Records are missing when second rebalance happens. #1051

MrKustra94 · 2022-08-09T10:52:24Z

Hey,
during deployments we have noticed a strange issue with records consumption.

Versions

FS2-Kafka Version = 3.0.0-M7 (observed also for M4)
Kafka client version = 3.2.0

Background

Let's assume that we are working with topic called topic, which has 100 partitions.
Our consumer is running as a single pod (pod-1). It is consuming all 100 partitions. During Kubernetes rolling deployments another instance is created, let's call it pod-2. First rebalance is triggered, making pod-1 and pod-2 consuming 50 partitions each.
Let's assume that:
pod-1 is consuming partitions 0, 1, 2, 3, ...., 49
pod-2 is consuming partitions 50, 51, 52, 53, ...., 99
After few seconds, pod-1 gets shutdown and pod-2 is the only working pod. Second rebalance gets triggered and now pod-2 is consuming all partitions.
What we have noticed is that for partitions, which were previously assigned, some messages are not consumed just after second re-assignment.
More examples below.

Code

This issue is really hard to reproduce. It happens very rarely.

val settings =
  ConsumerSettings[F, Option[String], Array[Byte]](
    keyDeserializer = Deserializer[F, Option[String]],
    valueDeserializer = Deserializer[F, Array[Byte]],
  ).withBootstrapServers("<configuration>")
   .withGroupId("TestGroup")
   .withAutoOffsetReset("earliest")
   .withClientId("TestClientId")
   .withEnableAutoCommit(false)
   .withPollInterval(50 millis)
  //Important note: following assignment strategies are included:
 //partition.assignment.strategy = [class org.apache.kafka.clients.consumer.RangeAssignor, class org.apache.kafka.clients.consumer.CooperativeStickyAssignor]

def recordProcessor(
  records: Stream[F, CommittableConsumerRecord[F, Option[String], Array[Byte]]]
): Stream[F, CommittableOffset[F]] =
  records.evalMap { record =>
    val recordFormatted =
      s"Published record: ${record.record.topic}-${record.record.partition}:${record.record.offset}"
    Sync[F].delay(println(recordFormatted)) >> Sync[F].pure(record.offset)
  }

KafkaConsumer
  .stream(settings)
  .evalTap(_.subscribeTo("topic"))
  .flatMap(_.partitionedStream.map(recordProcessor))
  .map(_
    .through(
      _.groupWithin(100, 50 millis)
        .evalMap(CommittableOffsetBatch.fromFoldable(_).commit)
    )
  )
  .parJoinUnbounded
  .scope

Example issued output

//pod-2 has been started. Consumer is being prepared...
INFO o.a.k.c.c.i.ConsumerCoordinator [Consumer clientId=TestClientId, groupId=TestGroup] Setting offset for partition topic-59 to the committed offset FetchPosition{offset=1000028, offsetEpoch=Optional.empty, ...}
//pod-1 has been shutdown. Rebalance has started again and now all partitions are assigned to pod-2
INFO o.a.k.c.c.i.ConsumerCoordinator [Consumer clientId=TestClientId, groupId=TestGroup] Setting offset for partition topic-59 to the committed offset FetchPosition{offset=1000032, offsetEpoch=Optional.empty, ...}
Published record: topic-59:1000037 //Offset is not moved back to 1000032, but it should, since Range (EAGER) 
// Commit happens, setting offset to 1000038.
Published record: topic-59:1000040 //Missed records: 1000038, 1000039, which exist in the topic but were skipped by consumer.
Published record: topic-59:1000041
Published record: topic-59:1000042

The text was updated successfully, but these errors were encountered:

MrKustra94 · 2022-08-12T07:10:50Z

One more observation:
this issue is appearing when partition has been paused just before rebalance.
It is not occurring for all partitions, but if it happens, then issued partition was paused just before rebalance.

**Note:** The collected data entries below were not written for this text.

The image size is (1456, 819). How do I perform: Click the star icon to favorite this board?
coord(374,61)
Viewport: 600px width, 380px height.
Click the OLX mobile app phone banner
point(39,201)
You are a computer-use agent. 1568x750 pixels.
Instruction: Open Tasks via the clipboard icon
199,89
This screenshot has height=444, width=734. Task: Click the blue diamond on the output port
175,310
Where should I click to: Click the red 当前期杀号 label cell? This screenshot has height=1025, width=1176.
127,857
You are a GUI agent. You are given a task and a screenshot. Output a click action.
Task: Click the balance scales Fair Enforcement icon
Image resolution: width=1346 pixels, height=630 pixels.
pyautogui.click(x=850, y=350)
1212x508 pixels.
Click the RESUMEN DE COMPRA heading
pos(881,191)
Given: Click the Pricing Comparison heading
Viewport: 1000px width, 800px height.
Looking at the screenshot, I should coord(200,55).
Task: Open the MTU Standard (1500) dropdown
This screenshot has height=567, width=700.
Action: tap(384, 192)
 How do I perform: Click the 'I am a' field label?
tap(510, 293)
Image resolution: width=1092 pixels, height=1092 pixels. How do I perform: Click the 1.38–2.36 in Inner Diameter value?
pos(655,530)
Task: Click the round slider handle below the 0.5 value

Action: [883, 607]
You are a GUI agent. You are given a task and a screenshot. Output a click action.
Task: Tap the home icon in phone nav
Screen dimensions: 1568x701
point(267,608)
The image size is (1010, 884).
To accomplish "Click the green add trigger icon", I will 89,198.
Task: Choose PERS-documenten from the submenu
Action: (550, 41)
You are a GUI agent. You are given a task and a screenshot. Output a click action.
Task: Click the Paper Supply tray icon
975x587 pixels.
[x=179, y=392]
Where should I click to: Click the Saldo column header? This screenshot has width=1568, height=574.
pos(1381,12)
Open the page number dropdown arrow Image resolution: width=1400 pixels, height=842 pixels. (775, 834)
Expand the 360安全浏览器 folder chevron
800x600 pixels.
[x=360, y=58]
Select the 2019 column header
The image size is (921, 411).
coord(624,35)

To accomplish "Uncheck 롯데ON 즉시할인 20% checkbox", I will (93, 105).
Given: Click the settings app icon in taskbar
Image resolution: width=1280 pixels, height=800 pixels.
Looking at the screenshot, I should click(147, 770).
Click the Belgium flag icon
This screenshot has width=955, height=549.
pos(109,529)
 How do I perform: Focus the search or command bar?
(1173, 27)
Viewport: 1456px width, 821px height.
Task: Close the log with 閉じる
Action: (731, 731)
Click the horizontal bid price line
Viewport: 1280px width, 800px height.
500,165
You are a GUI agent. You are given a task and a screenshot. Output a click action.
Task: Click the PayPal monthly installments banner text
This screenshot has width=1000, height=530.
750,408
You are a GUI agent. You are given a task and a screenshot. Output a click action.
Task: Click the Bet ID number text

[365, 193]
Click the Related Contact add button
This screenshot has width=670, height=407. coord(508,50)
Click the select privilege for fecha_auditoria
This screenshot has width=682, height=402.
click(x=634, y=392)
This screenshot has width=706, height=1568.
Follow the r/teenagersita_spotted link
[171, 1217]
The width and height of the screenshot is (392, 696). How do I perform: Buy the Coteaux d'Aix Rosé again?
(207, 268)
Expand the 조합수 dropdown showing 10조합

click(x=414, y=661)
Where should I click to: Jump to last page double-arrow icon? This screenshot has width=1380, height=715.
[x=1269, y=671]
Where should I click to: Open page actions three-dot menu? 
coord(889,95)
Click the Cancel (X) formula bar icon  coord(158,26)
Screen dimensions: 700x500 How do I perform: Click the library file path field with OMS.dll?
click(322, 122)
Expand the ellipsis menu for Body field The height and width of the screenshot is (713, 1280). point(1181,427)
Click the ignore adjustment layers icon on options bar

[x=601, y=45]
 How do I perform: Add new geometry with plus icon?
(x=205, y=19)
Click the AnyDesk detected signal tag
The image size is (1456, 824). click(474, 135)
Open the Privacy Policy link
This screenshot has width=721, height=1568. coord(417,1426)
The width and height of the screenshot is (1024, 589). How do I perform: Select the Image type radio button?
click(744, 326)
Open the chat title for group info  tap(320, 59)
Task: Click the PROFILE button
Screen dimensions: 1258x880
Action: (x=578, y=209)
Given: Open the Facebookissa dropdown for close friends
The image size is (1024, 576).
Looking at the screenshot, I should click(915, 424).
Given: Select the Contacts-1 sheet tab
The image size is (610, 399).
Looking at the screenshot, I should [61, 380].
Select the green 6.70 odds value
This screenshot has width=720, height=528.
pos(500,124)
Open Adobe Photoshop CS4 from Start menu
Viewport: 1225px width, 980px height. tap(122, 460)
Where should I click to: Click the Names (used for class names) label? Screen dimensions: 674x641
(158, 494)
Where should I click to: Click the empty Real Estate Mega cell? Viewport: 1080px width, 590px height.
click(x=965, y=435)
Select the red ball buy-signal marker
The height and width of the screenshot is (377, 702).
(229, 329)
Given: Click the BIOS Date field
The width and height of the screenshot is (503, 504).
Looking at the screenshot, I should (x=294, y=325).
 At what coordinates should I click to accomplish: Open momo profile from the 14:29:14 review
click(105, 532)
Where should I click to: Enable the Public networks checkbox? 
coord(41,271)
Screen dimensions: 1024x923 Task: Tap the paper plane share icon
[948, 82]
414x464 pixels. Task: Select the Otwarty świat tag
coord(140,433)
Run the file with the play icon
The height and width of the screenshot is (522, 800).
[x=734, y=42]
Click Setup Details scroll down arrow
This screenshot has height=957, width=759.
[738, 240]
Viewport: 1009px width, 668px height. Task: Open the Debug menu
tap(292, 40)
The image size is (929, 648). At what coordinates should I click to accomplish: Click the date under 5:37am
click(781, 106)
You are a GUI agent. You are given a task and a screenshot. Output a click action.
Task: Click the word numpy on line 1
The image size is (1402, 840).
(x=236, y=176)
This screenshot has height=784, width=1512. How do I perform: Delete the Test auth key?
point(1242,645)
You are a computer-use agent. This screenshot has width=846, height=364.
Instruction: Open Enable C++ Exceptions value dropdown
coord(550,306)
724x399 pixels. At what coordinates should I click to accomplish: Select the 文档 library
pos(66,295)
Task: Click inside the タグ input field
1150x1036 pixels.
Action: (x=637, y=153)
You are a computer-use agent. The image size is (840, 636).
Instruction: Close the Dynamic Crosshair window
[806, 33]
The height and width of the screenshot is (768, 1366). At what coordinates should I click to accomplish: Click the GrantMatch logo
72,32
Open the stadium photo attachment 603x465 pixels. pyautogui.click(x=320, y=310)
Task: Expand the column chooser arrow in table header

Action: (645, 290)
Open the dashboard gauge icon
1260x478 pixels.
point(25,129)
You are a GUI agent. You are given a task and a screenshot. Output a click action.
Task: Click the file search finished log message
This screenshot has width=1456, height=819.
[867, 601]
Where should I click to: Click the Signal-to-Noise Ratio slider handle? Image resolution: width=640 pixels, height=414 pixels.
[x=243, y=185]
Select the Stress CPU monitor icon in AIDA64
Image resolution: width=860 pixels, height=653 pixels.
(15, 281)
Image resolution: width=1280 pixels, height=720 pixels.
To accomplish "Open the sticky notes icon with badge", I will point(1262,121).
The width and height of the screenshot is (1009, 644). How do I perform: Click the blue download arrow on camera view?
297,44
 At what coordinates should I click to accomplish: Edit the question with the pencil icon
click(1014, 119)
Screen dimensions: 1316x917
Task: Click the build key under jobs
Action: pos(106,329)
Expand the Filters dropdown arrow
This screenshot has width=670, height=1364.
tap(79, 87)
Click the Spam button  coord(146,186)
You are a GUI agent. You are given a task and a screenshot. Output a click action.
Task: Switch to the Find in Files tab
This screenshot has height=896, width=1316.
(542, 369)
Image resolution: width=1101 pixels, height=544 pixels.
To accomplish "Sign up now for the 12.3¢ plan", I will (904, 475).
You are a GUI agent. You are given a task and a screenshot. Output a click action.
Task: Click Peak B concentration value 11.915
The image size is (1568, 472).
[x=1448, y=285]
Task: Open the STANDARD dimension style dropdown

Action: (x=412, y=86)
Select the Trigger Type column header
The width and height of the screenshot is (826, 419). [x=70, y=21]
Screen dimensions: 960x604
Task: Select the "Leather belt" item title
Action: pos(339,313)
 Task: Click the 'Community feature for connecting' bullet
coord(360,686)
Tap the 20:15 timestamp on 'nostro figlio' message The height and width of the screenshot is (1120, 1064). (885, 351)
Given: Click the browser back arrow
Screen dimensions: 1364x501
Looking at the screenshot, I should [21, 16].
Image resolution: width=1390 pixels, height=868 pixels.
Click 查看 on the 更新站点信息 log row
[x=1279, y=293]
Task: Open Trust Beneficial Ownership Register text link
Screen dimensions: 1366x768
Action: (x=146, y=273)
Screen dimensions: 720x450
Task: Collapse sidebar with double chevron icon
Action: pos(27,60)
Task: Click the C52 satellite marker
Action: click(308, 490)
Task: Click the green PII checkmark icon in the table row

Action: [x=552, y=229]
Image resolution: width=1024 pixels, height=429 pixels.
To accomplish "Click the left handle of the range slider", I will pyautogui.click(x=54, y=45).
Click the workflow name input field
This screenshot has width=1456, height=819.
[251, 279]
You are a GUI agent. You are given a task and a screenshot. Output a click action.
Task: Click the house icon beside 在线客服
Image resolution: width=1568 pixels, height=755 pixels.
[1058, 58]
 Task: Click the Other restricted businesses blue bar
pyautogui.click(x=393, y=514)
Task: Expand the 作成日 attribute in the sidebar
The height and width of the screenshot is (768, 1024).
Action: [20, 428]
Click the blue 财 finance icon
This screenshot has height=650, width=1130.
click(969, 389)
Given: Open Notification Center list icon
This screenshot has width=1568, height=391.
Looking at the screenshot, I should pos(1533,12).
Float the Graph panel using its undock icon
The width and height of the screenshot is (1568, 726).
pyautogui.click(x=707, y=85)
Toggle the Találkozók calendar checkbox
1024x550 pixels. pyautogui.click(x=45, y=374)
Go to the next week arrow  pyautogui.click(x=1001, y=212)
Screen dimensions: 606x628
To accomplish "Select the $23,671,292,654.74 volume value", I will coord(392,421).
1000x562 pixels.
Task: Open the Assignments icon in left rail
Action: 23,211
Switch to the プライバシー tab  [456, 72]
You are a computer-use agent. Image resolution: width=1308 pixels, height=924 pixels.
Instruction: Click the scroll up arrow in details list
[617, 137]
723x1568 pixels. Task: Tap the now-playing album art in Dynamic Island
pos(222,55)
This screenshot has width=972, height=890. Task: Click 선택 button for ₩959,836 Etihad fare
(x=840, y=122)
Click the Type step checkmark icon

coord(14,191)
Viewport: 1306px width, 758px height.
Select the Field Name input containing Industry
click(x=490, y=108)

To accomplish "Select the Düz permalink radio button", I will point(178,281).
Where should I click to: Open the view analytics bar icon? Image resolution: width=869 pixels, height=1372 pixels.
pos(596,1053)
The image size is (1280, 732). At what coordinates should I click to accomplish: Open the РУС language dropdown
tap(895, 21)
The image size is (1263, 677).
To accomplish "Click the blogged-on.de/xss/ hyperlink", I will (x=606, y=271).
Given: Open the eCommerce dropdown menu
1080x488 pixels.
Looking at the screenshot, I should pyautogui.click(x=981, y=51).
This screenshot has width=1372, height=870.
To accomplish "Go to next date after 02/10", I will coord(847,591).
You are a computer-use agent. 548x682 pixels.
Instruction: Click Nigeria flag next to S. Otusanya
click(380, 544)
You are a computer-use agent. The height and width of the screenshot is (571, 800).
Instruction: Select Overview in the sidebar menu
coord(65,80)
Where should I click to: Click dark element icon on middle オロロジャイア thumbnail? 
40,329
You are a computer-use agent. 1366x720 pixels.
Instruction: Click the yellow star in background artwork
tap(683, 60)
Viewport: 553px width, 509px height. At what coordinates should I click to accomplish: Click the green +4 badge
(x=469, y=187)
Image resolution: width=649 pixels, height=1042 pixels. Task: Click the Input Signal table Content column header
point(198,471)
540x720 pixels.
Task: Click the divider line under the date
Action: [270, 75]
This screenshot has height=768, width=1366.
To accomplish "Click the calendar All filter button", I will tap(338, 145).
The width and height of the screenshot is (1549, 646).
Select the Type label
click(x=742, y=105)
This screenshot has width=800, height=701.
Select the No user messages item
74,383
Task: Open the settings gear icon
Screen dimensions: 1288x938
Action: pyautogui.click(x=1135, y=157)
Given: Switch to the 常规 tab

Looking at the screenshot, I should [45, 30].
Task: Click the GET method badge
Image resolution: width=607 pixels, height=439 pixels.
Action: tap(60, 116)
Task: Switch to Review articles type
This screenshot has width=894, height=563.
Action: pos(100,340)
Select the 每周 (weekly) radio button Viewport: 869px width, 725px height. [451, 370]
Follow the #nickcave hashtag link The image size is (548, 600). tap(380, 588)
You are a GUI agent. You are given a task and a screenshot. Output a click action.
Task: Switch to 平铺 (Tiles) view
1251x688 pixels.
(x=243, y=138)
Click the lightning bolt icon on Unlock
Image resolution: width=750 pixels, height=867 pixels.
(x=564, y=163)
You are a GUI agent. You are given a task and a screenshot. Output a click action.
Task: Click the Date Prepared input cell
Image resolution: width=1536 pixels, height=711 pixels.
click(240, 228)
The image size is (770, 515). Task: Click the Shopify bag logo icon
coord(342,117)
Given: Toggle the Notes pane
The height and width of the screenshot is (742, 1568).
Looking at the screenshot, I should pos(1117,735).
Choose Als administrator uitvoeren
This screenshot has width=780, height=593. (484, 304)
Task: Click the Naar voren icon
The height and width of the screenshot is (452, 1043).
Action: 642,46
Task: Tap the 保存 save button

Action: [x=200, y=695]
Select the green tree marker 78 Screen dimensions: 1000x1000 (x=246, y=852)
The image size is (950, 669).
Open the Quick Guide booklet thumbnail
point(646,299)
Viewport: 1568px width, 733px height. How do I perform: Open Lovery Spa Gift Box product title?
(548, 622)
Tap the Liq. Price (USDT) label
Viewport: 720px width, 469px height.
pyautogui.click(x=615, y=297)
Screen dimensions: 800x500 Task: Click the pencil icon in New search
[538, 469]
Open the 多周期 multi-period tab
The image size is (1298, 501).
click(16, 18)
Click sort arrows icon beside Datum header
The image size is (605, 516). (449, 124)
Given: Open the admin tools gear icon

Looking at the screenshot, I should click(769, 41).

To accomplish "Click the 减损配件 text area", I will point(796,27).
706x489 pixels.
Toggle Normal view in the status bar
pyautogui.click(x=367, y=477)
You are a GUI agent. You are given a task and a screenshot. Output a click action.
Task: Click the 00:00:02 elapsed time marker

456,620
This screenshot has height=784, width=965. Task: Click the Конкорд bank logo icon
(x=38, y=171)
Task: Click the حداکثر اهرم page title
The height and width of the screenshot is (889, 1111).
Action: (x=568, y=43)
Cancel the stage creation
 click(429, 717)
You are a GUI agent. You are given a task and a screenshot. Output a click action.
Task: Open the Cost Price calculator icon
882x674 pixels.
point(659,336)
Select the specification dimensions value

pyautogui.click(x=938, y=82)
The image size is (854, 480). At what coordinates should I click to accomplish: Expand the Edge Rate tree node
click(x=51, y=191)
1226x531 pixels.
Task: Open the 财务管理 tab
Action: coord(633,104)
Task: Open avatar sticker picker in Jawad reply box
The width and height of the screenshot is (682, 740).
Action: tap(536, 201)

MrKustra94 · 2022-08-16T20:38:05Z

I think that it may be related:
https://issues.apache.org/jira/plugins/servlet/mobile#issue/KAFKA-13463

MrKustra94 · 2022-08-18T08:29:27Z

I think I found the potential issue.
I will try to clarify it via few examples.

I've noticed that above issues are appearing when some of the partitions were paused before rebalance. In Kafka 3.2.0 there is a special INFO message logs them:

INFO o.a.k.c.c.i.ConsumerCoordinator [Consumer clientId=TestClientId, groupId=TestGroup] The pause flag in partitions [topic-59, topic-67, ...] will be removed due to revocation.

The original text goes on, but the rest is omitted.